»»

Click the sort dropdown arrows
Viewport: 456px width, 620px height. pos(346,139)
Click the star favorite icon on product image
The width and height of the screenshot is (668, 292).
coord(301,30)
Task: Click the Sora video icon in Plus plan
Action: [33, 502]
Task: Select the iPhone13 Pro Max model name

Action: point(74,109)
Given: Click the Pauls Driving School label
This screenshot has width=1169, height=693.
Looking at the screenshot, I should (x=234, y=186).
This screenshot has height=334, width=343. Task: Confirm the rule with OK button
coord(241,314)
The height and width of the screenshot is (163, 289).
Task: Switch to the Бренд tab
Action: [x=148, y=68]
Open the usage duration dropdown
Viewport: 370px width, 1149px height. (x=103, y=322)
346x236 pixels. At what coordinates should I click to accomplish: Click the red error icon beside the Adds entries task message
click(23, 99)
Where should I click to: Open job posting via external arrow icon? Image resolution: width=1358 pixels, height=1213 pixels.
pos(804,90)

««

- _Work instruction_
Starting at the line that contains "This screenshot has height=334, width=343." and ending at the last line of the data, repeat each line exactly; include nothing else.

- _Reply to the exercise_
This screenshot has height=334, width=343. Task: Confirm the rule with OK button
coord(241,314)
The height and width of the screenshot is (163, 289).
Task: Switch to the Бренд tab
Action: [x=148, y=68]
Open the usage duration dropdown
Viewport: 370px width, 1149px height. (x=103, y=322)
346x236 pixels. At what coordinates should I click to accomplish: Click the red error icon beside the Adds entries task message
click(23, 99)
Where should I click to: Open job posting via external arrow icon? Image resolution: width=1358 pixels, height=1213 pixels.
pos(804,90)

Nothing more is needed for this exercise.